Wayland has been hammering at my door again, not surprising since this is the time of year when he’s gaining in strength. Cleaning out the attic on Thursday, I rediscovered the rosary I had made for him when I first moved to Massachusetts in 2007. Then, I ran across a wonderful post over on Patheos by another of Wayland’s crafters. And today, the rosary broke in the dryer (I had previously mended it in the same spot, so this isn’t entirely a surprise). Hint, hint?
Therefore, I think it’s time to get back into some beading. I haven’t done anything since the mediation beads I made for a friend of mine who was going through a tough period in his life back in 2013. And I’ve wanted to rework the Wayland piece for a while now—plus my mum’s been nagging me to restring a couple of her necklaces. This is the perfect opportunity.
In addition to the rosary, I found all my beading supplies while cleaning out the attic—eight boxes of spacers, clasps, pendants, silk string, tweezers, pliers, and a bead board. I’ve accumulated enough of a “palette” over the years that I shouldn’t have to buy anything for quite a while. As a goal for myself, I’m not going to purchase any new items until I’ve reduced my supply volume by half. Nothing like some arbitrary restraints to inspire creativity!

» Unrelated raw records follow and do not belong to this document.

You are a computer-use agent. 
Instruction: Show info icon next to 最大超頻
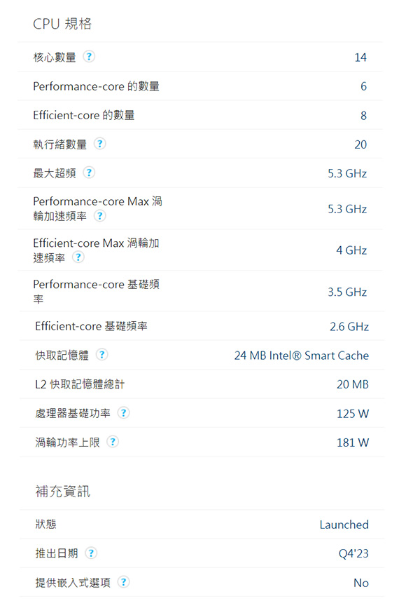point(89,173)
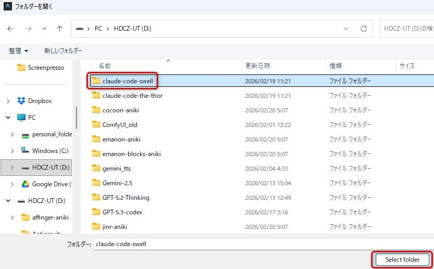
Task: Click the Screenpresso folder icon
Action: pos(21,67)
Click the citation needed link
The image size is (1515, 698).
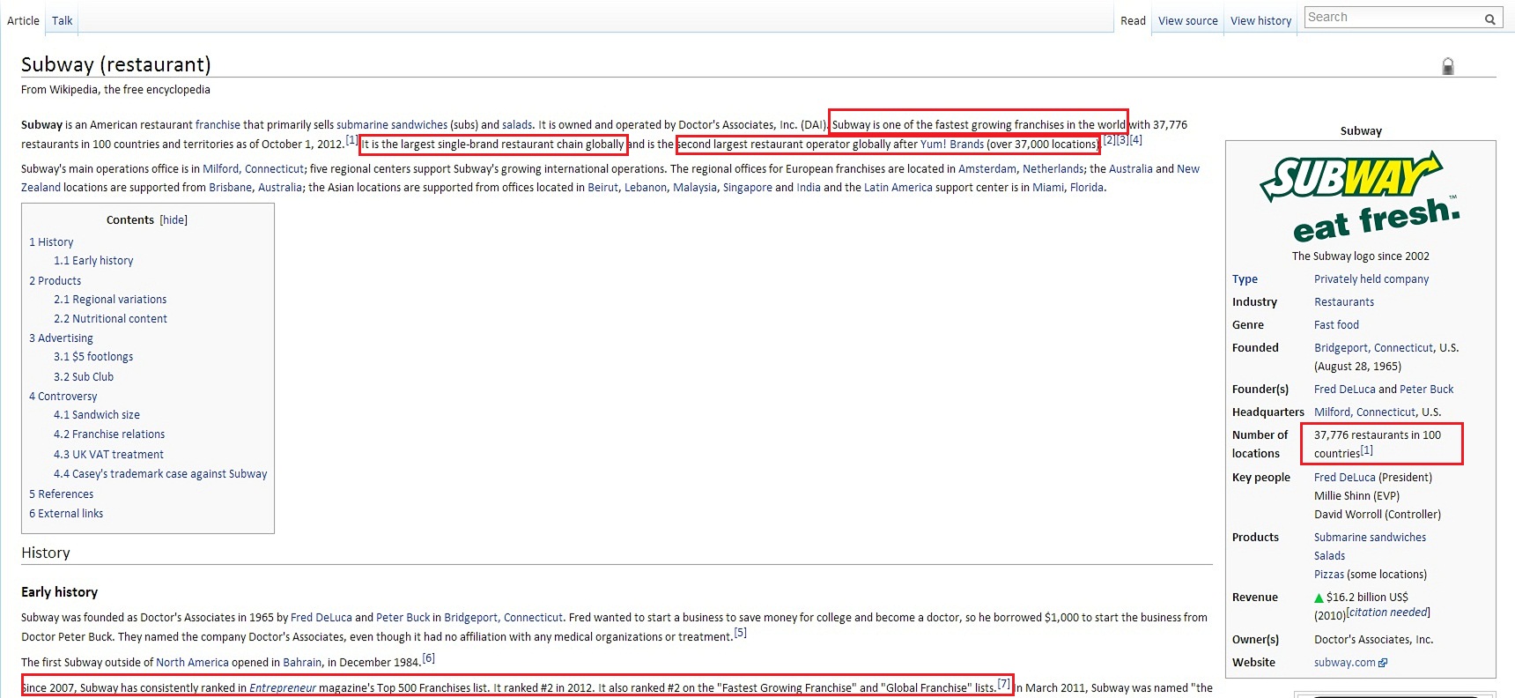click(1388, 613)
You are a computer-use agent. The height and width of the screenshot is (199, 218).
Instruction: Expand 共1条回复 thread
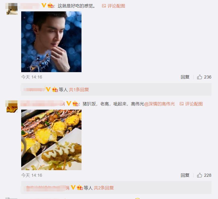79,90
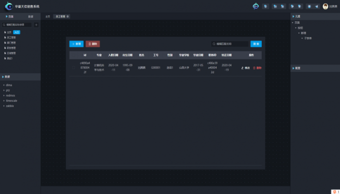Image resolution: width=340 pixels, height=194 pixels.
Task: Switch to the 主页 tab
Action: (48, 16)
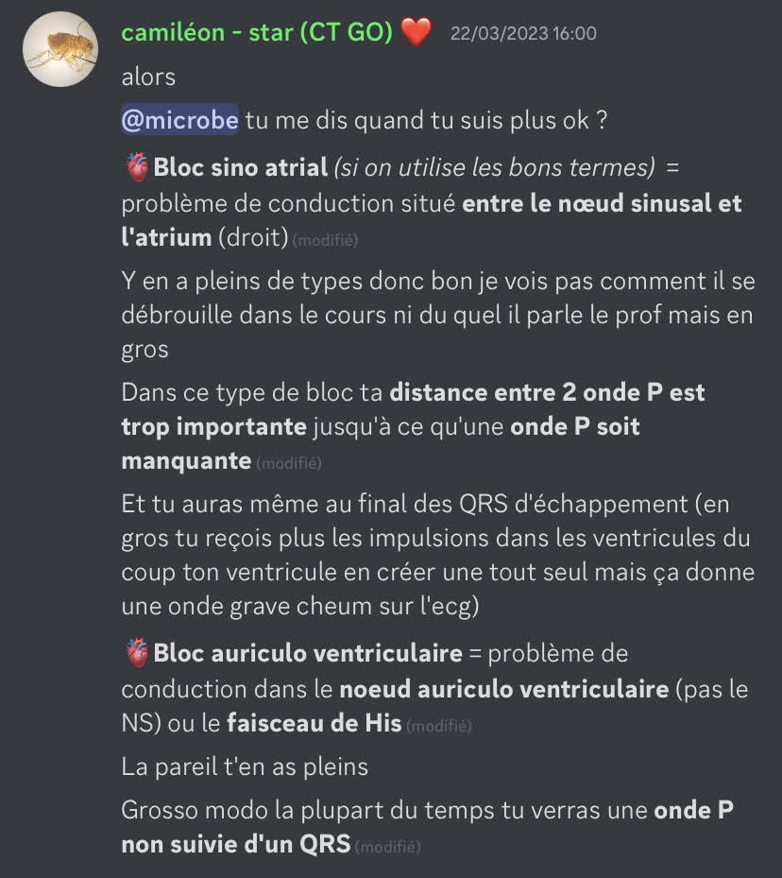Viewport: 782px width, 878px height.
Task: Click the (modifié) tag after l'atrium (droit)
Action: (326, 240)
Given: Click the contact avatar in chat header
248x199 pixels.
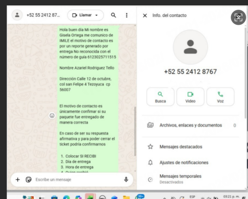Looking at the screenshot, I should [17, 15].
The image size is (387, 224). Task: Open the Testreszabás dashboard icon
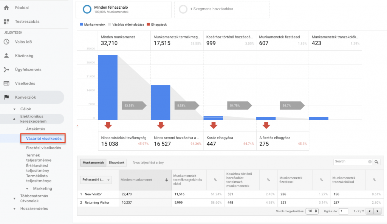[6, 22]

Beadwork is one of the crafts of which I’m most proud. Ten years ago, I was fortunate enough to be trained by a jeweler friend in how to do pearl knotting so that even if my pieces wore though with age (which is likely since I use silk rather than beading wire or fishing line), only a bead or two would slip off. Yes, is can be a pain to cut everything apart when it comes time to repair, but it’s much better than the alternative of searching on hands and knees for seed beads escaping into the grass or under the couch. She also taught me how to use French wire for a more finished look. My pieces would still look a lot rougher if it weren’t for her guidance.
There are a couple of series for which I would like to do rosaries: the Planetary powers; the Welsh gods who inhabit my wheel of the year; Hekate and Helios, the patrons of my sorcery system; the spirits of my sorcery system, of which there are 13; and last but certainly not least, my ancestral tribes (of which I’ve done one for Bee). I’m definitely not lacking for options at this point in time.
So. Time for some more adventures in beading, beginning with the Master Smith himself.
4 thoughts on “Pay Attention!”
HEY THE SECOND PICTURE LOOKS FAMILIAR. >.>
I APPROVE OF BEADING YAAAAAAASSSS. Not only am I an avid beader (and I feel less FOREVER ALONE when people share in my addictions *ahem* I MEAN HOBBIES <.<) but you do really nice work (I don't give this compliment out lightly) and I definitely am glad to see you getting back into it.
"I’ve accumulated enough of a “palette” over the years that I shouldn’t have to buy anything for quite a while. As a goal for myself, I’m not going to purchase any new items until I’ve reduced my supply volume by half. Nothing like some arbitrary restraints to inspire creativity!"
YOU HAVE MORE RESTRAINT THAN I DO. On the other hand I justify my beading purchases with the fact that I have an Etsy store and I sometimes make money from my craft. It also keeps me out of trouble. Like some people I know who knit so they don't kill people, I bead for much the same reason. 😛
tl;dr yay beading. I hope you'll post pictures of your work!
Thought you might recognize that one. 😉 And yes, knitting and beading both keep me from killing people–or at least a severe maiming.
I will certainly post pics when I’m done with the Wayland revamp, as well as anything else that I might create.
Looks like an excellent skill to have- and probably much more profitable than poetry! Speaking of poetry and smiths have you ever come across this poem, which I think may be about Wayland? It’s called ‘The Deathless Blacksmith’ and it’s by William Watson- http://www.poetryexplorer.net/poem.php?id=10138471
It is a quite useful skill, though I don’t know how profitable it is!
Thank you for the link to “The Deathless Blacksmith.” I’d never read it before, but I think it’s fast on its way to becoming a favorite.